Problem — Where the string "screenshot" shows up in a line of the records, copy that line.

[Dataset entries]
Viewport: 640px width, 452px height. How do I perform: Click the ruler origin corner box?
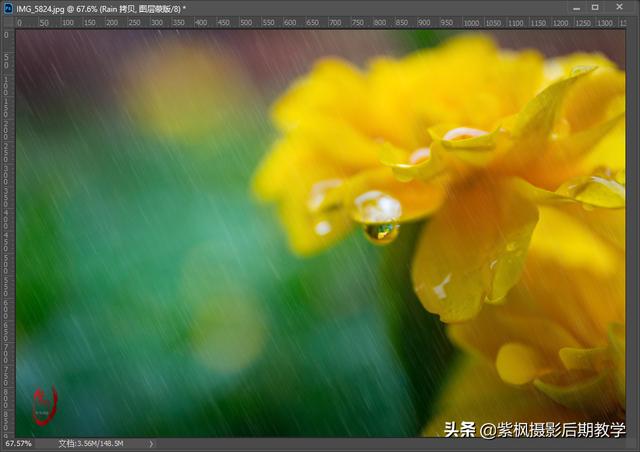[7, 23]
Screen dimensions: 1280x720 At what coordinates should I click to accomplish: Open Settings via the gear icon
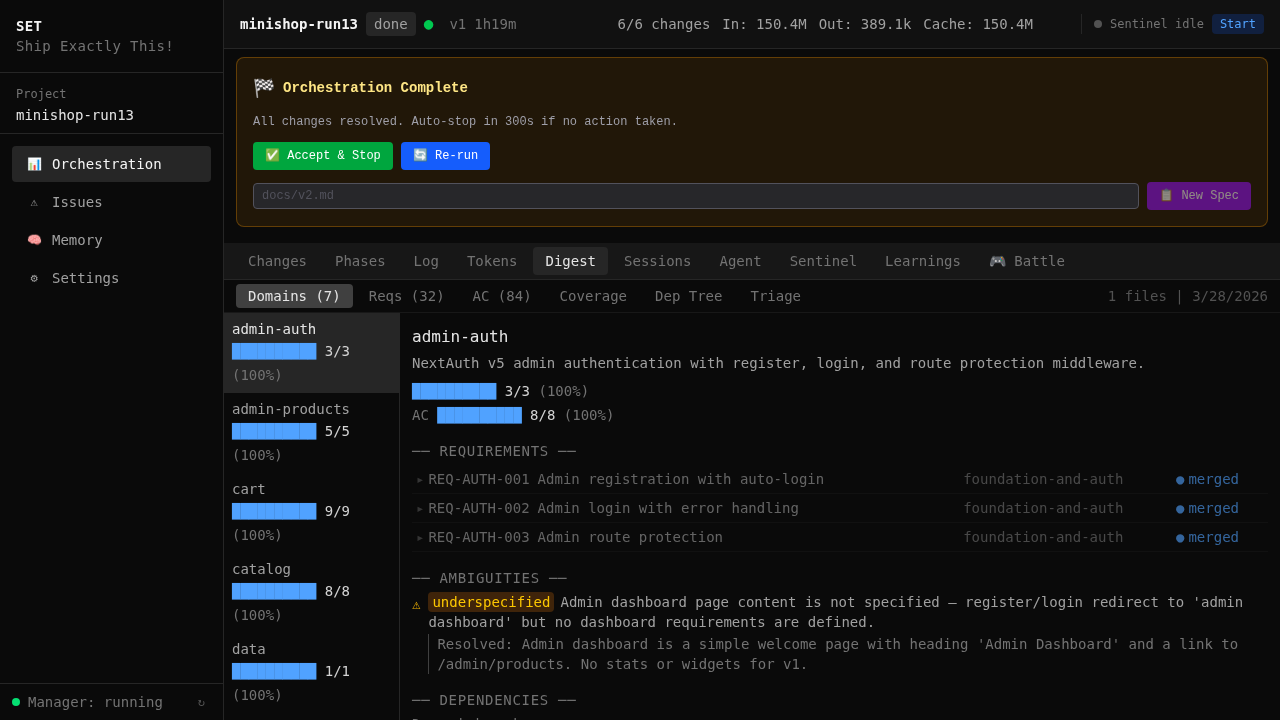[x=33, y=278]
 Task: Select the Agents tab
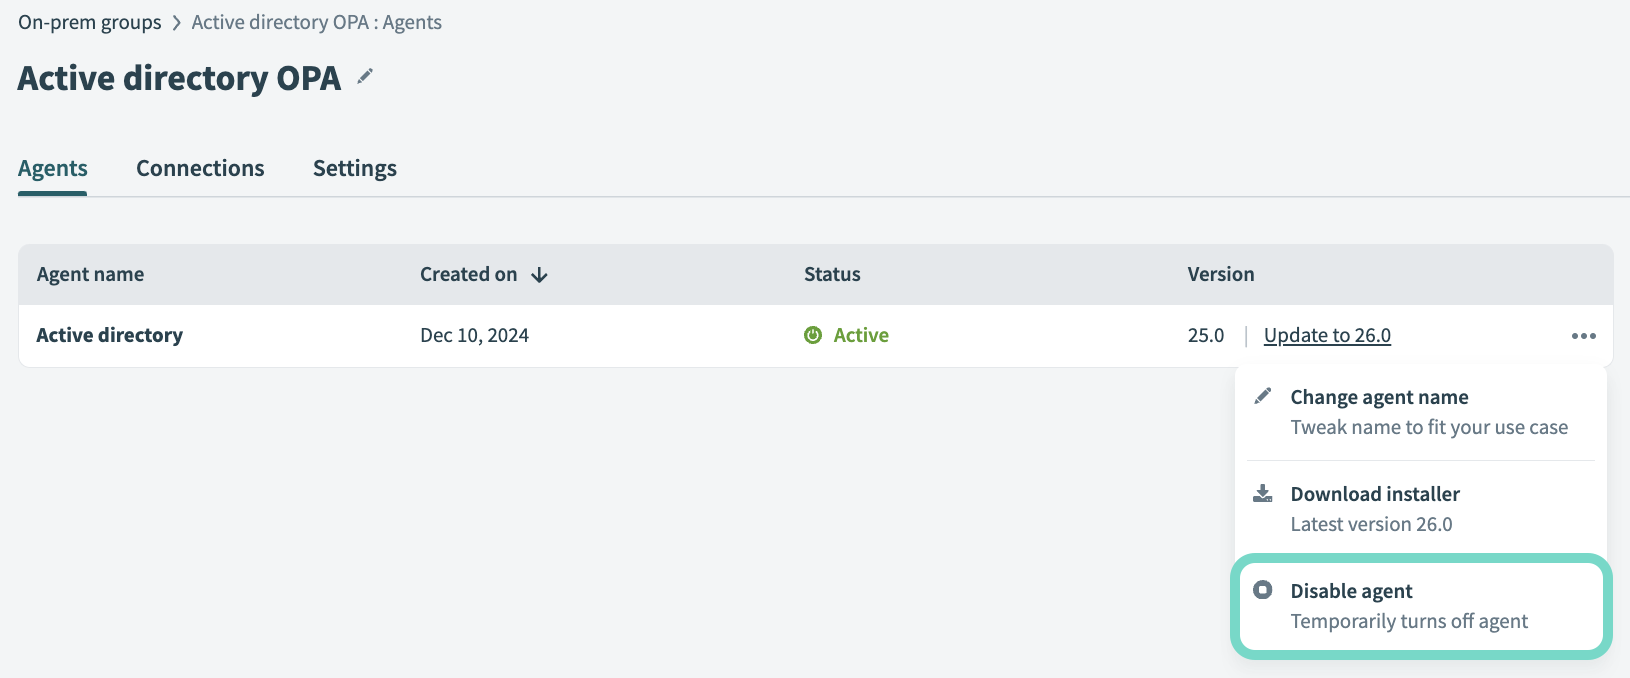(x=53, y=168)
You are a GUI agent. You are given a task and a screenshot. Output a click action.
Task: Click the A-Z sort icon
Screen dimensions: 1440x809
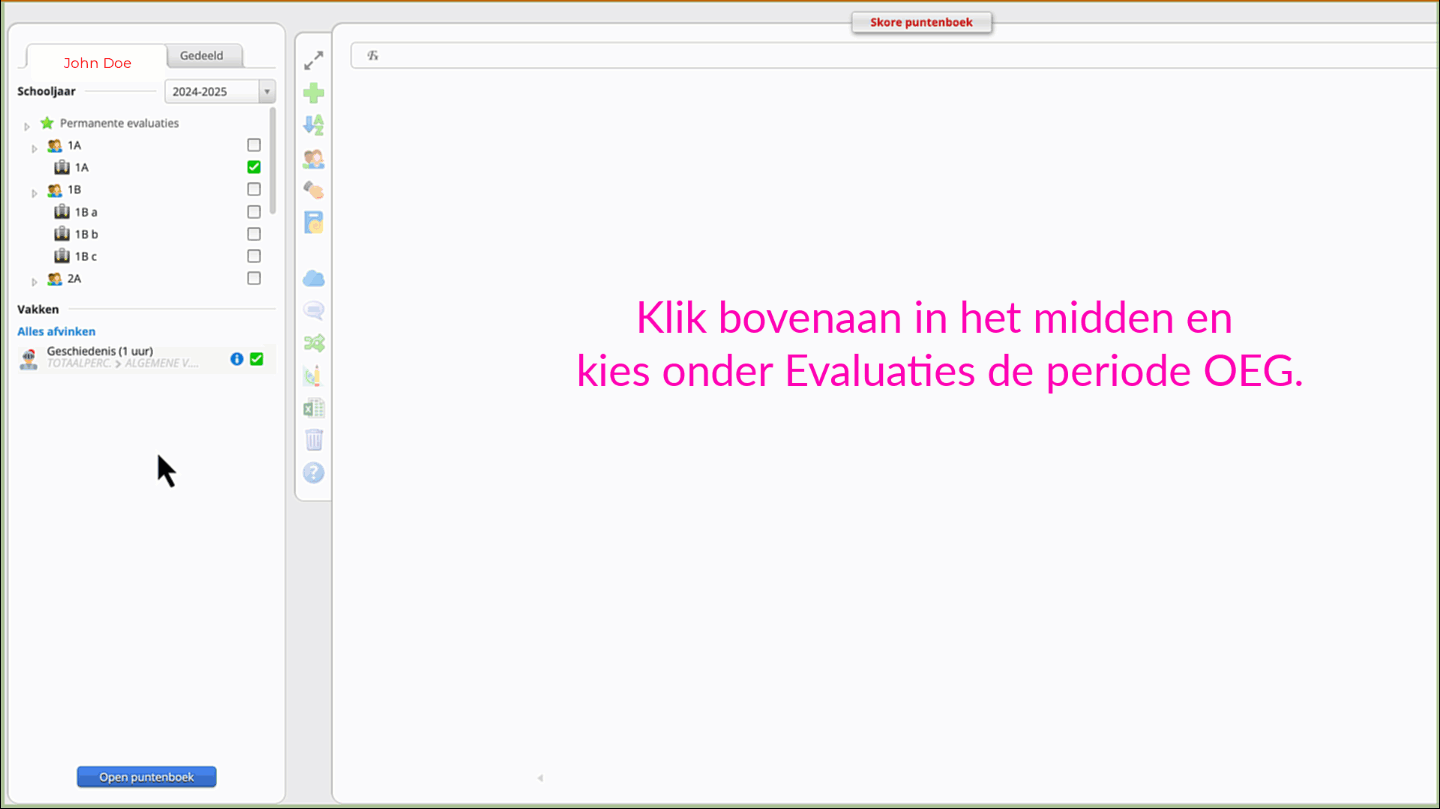[x=314, y=125]
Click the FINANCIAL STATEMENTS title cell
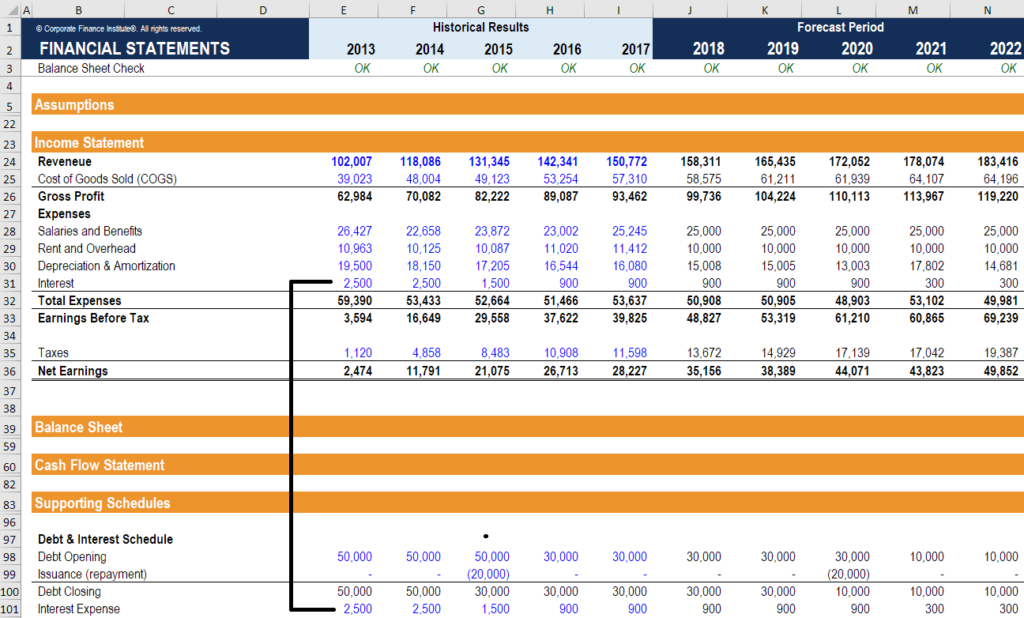The image size is (1024, 618). (x=132, y=47)
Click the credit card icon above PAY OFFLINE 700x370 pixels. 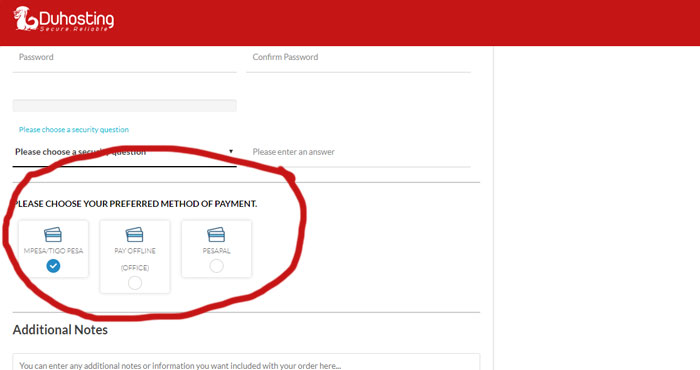coord(134,234)
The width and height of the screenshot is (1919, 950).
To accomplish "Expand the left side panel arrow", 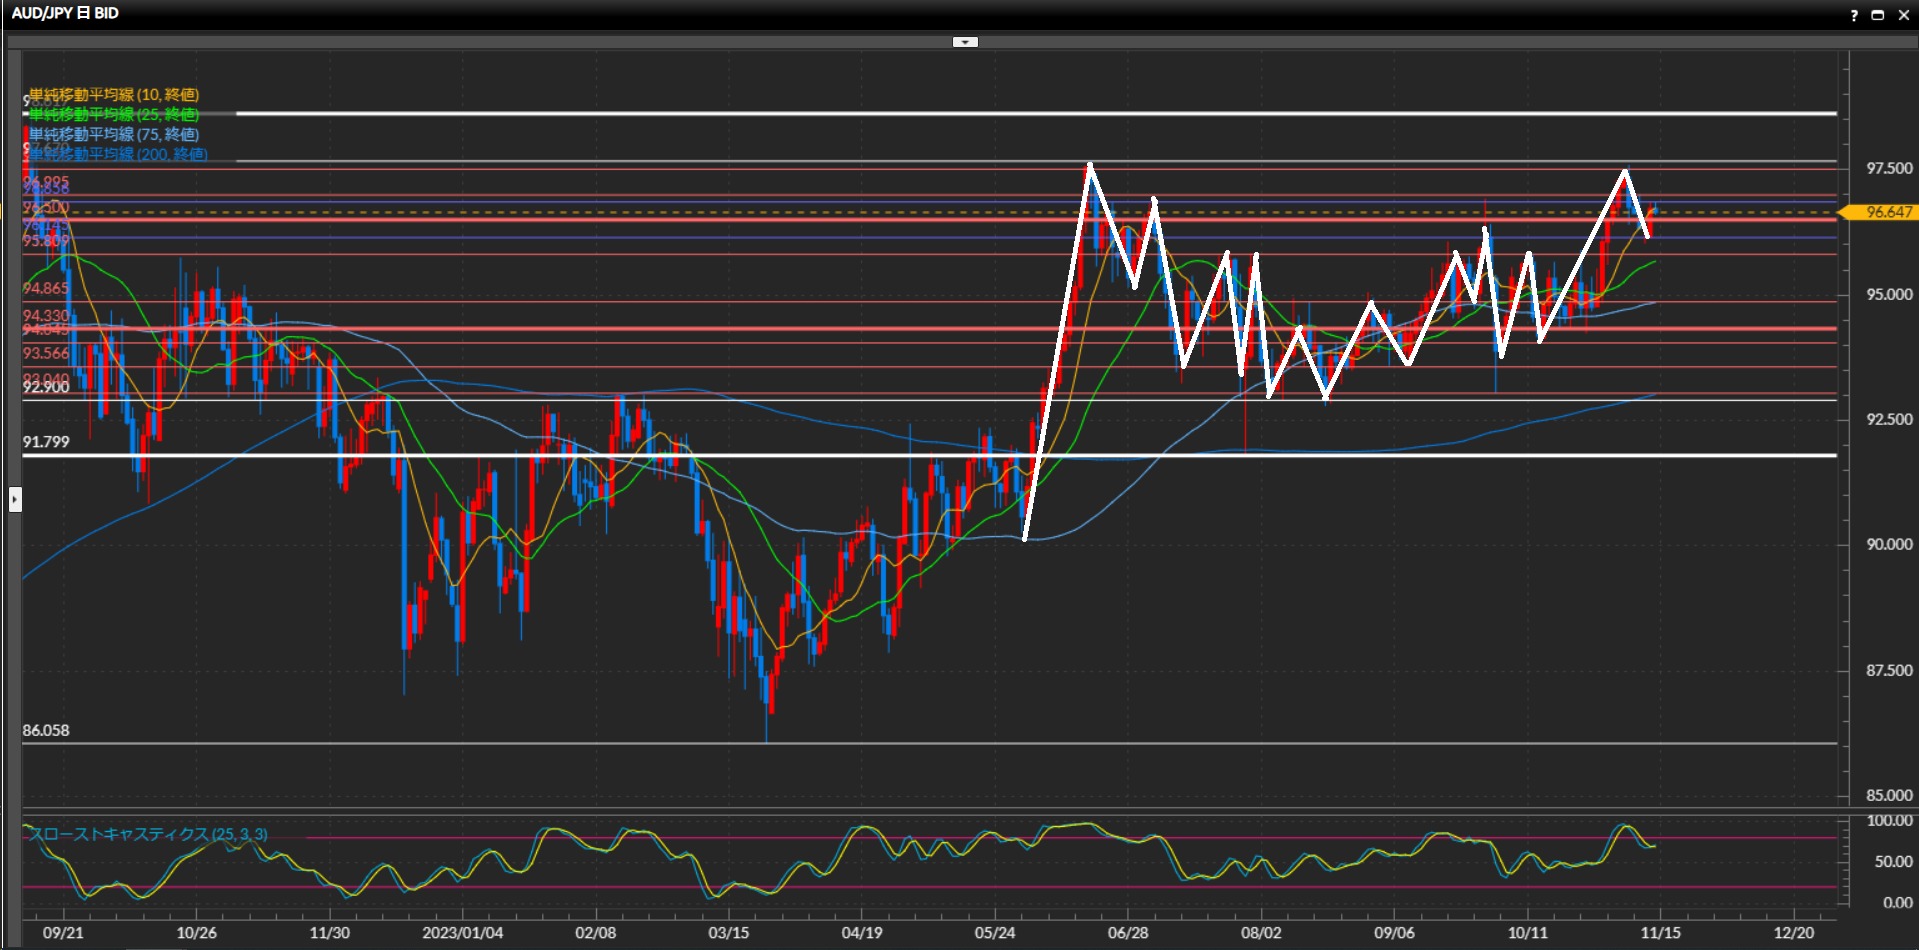I will click(15, 499).
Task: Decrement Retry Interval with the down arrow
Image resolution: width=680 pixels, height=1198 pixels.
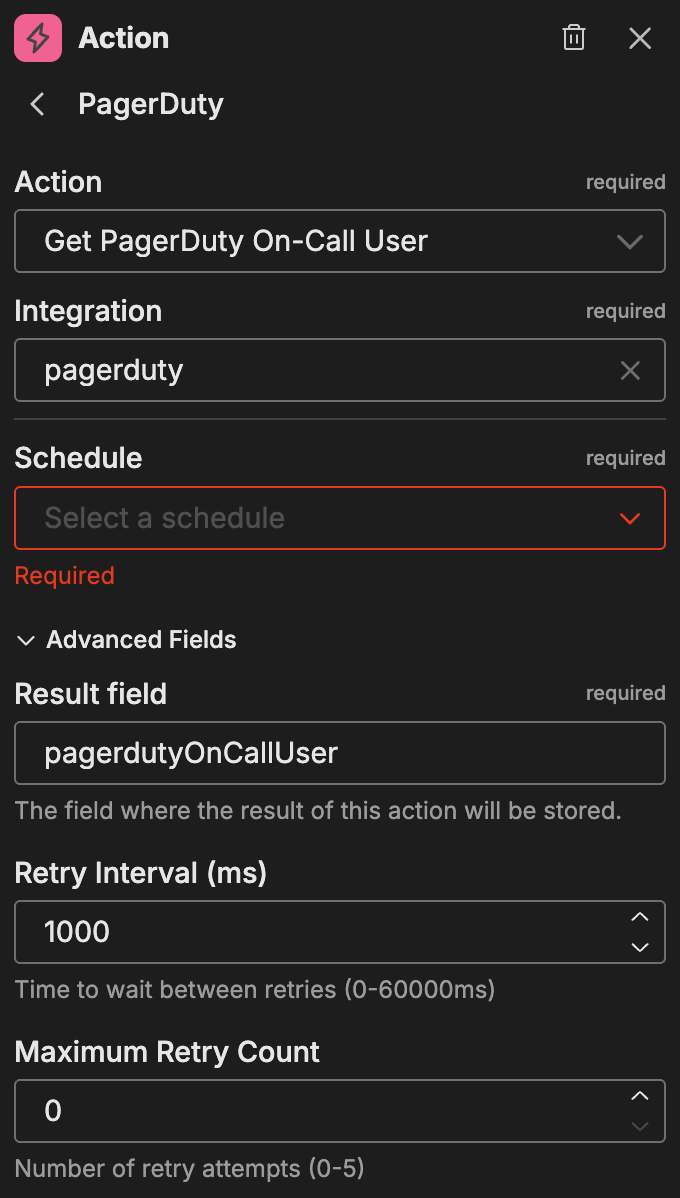Action: (640, 945)
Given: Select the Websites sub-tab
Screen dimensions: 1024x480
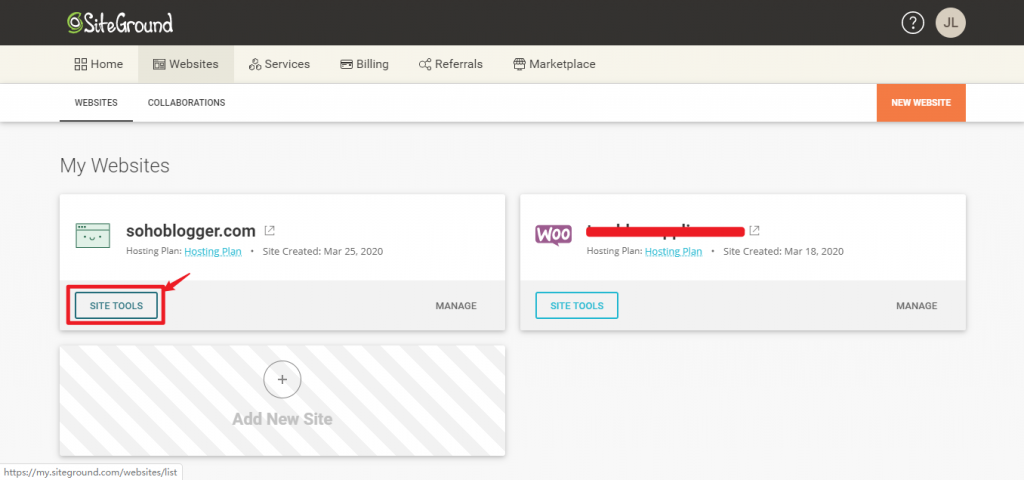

Task solution —
You are a GUI agent. You are given a task and a screenshot. Output a click action.
The width and height of the screenshot is (1919, 950).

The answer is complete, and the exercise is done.